Five Strategic Opportunities

  1. Improve search through better metadata and HR-relevant filters.
  2. Rebuild navigation around task frequency (Often, Sometimes, Rarely).
  3. Create a reusable content model for manager tasks.
  4. Establish a role-based utility menu and clarify system purposes.
  5. Strengthen adoption through communications and cross-linking.

IA Workshop

Using the findings, I led a collaborative workshop to determine what belonged on the Manager page and how to structure it.

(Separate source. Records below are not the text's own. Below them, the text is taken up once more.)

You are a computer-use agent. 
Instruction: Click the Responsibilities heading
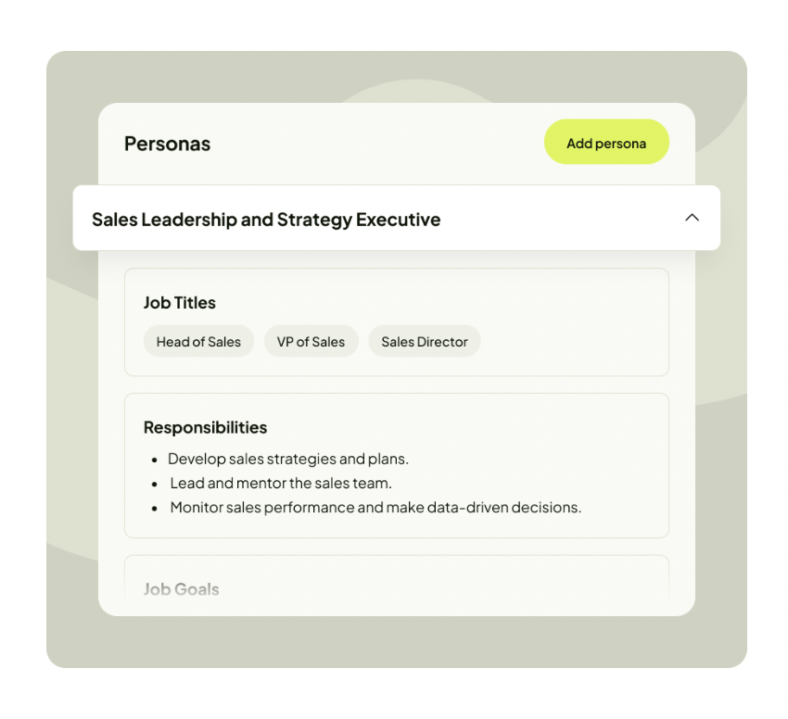click(x=205, y=427)
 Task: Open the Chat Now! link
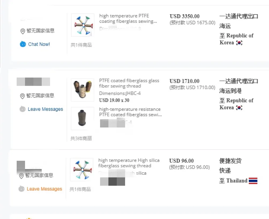pyautogui.click(x=39, y=44)
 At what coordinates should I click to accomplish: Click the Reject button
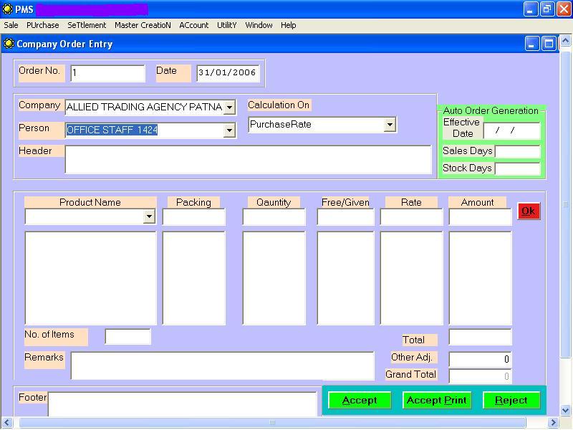tap(511, 401)
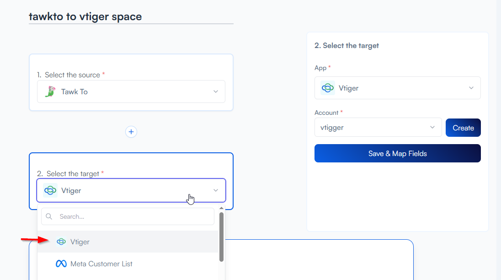The image size is (501, 280).
Task: Click the Vtiger logo in the App field
Action: click(x=327, y=88)
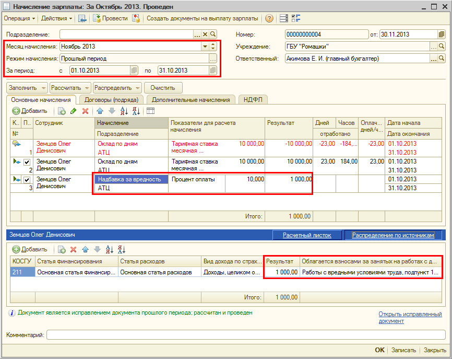
Task: Click into the Комментарий input field
Action: [x=245, y=335]

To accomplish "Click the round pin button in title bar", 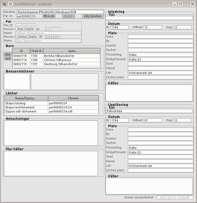I will 10,4.
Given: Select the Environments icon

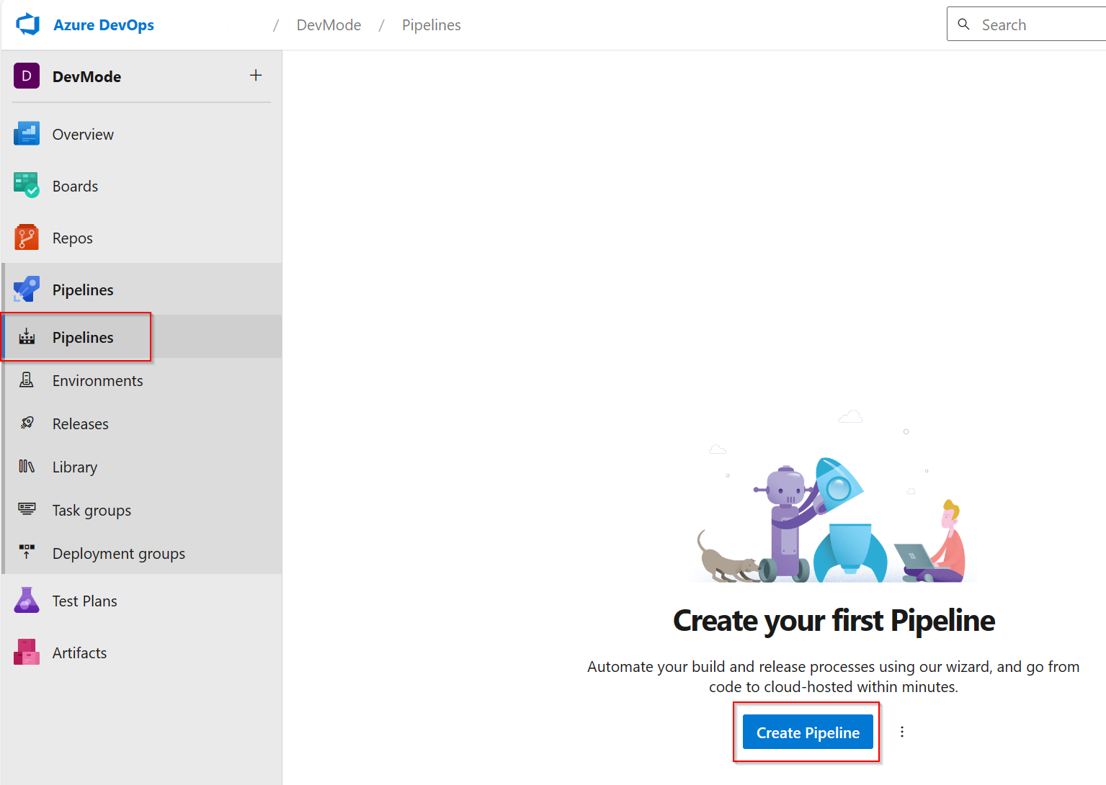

Diagnostic questions included:

  • Is this exclusively for managers?
  • Does it help managers complete a task?
  • Would an employee need this?
  • Does this reduce confusion?
  • Is the Manager page the source of truth?

Workshop outcomes:

  • A consensus task-first IA
  • Clarity on what to surface vs. cross-link
  • A lifecycle model: hiring → onboarding → performance → offboarding
  • A simple framework for explaining systems
  • A governance model for future updates

FigJam workshop board Screenshot of FigJam workshop


The Redesigned Manager Landing Page

New Manager Landing Page

Screenshot of new layout for the Manager Landing Page

The new design organizes content the way managers actually work:

Hiring & Staffing

Structured around lifecycle stages.

Managing Your Team

Consolidates day-to-day responsibilities: Accommodations, Compensation, Performance, Leaves, Timekeeping, Recognition, Wellness.

Policies & Guidelines

Unified location for emergency procedures, labor relations, workplace rules, and more.

Systems & Tools

Clear expectations of what each HR system does.

Additional Resources

Lower-frequency content like Controller’s Office and Title & Pay Plan.


Real-World Constraints & Hand-off

Budget constraints: HR paused usability testing (Phase 4). I created a full testing plan so HR could continue independently.
Design system limits: Visual design was constrained by UCSF’s system, so impact focused on structure, clarity, and content.
Distributed content ownership: Multiple HR teams owned content; I created templates and structured models to support consistency.

Despite these constraints, the work delivered a strong foundation for long-term improvement.


Impact

Throughout this project, I:

  • Led end-to-end research and analysis
  • Converted insights into a structured, scalable IA
  • Facilitated alignment across complex stakeholder groups
  • Built frameworks HR can use long term
  • Established a content model that simplifies workflow understanding
  • Created a roadmap the team can continue without dependency on me

Analytics Results

I used Q3 2024 to Q3 2025 as a comparison because both periods represent stable usage outside the redesign and testing cycle. This avoids inflated internal traffic and provides a realistic view of how managers use the page.

Line graph of page visits trending up

Visits increased 74% (846 → 1470)

Line graph of pageviews trending up

Pageviews increased 81% (1033 → 1872)

Line graph of bounce rates trending down

Bounce rate improved from 59% to 53% (down 6 points)

Additional impact

  • Direct first-time visits doubled from 9% to 19%.
  • Downstream navigation shifted from broad HR pages to manager-specific tools:
    Recruiting Resources, Equity Review, New Hires Manager Guide.

These changes show that managers are finding the page more easily, choosing the right tools faster, and moving through tasks with greater clarity.


Conclusion

This project showcases my ability to bring order to complexity, lead enterprise-level research, and shape strategic, scalable information structures grounded in real needs. With the right research, collaboration, and content strategy, even heavily siloed environments can support a more intuitive and dependable experience for managers.